(STUDY TEXT Opens)

WorldCom sells off MCI, emerges from bankruptcy -- Amid the harsh glare of accounting scandals, what's often overlooked is that WorldCom is one of the largest infrastructure companies in the world, with 70 data centers and more than 3,800 Internet points of presence. There will be growth in that business as the economy recovers. But the sleazy, low-margin long-distance business just doesn't make sense in this product portfolio. CEO-elect Michael Capellas is an enterprise guy who knows what motivates corporate customers. Look for him to use the magic of Chapter 11 to shake off creditors, ditch the consumer business, scale down and rebuild as a more focused company. And bet on him also to discard the baggage-laden WorldCom name.
XML everywhere -- The XML data interchange standard has made it across the chasm and will soon be widely implemented as a native file format in databases and documents. This just makes sense. Document incompatibility has been a bugaboo for many years. XML's most visible contribution to the computing world will be to eliminate the countless filters and translators that users must buy and use to get one program to interact with another program's output. This is the year XML becomes ubiquitous.

(STUDY TEXT Closes)

According to the text on WorldCom and XML, how many data centers does WorldCom have?

(DATA EXCERPTS Opens)

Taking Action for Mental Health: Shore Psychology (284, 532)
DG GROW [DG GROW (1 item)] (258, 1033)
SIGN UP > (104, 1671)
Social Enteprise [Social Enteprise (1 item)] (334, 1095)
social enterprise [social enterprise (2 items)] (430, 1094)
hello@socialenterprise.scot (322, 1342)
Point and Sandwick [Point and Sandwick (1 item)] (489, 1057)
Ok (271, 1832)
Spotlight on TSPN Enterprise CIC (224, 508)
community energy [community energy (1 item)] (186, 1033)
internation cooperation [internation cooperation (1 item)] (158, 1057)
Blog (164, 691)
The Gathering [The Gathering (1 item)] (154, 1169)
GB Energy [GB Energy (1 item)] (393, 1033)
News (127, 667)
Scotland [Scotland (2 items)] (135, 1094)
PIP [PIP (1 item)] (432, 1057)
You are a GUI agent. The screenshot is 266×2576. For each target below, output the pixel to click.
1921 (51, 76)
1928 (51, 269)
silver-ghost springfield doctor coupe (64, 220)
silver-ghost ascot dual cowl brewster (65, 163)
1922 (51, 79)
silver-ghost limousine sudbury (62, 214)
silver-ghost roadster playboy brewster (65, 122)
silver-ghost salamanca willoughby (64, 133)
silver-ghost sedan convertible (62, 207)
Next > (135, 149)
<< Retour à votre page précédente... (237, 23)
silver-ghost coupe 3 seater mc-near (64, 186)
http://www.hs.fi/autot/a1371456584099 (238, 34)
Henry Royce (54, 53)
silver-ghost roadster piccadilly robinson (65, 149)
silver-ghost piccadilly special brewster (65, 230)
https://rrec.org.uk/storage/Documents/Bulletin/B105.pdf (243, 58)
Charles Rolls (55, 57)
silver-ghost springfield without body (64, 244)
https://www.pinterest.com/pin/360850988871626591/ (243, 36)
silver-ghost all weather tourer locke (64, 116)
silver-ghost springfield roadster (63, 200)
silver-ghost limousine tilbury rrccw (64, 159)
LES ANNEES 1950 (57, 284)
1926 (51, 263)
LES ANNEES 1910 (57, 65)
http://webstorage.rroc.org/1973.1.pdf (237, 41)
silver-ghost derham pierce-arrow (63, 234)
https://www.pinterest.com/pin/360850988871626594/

(DATA EXCERPTS Closes)

■ SOLUTION TO THE PROBLEM ■
70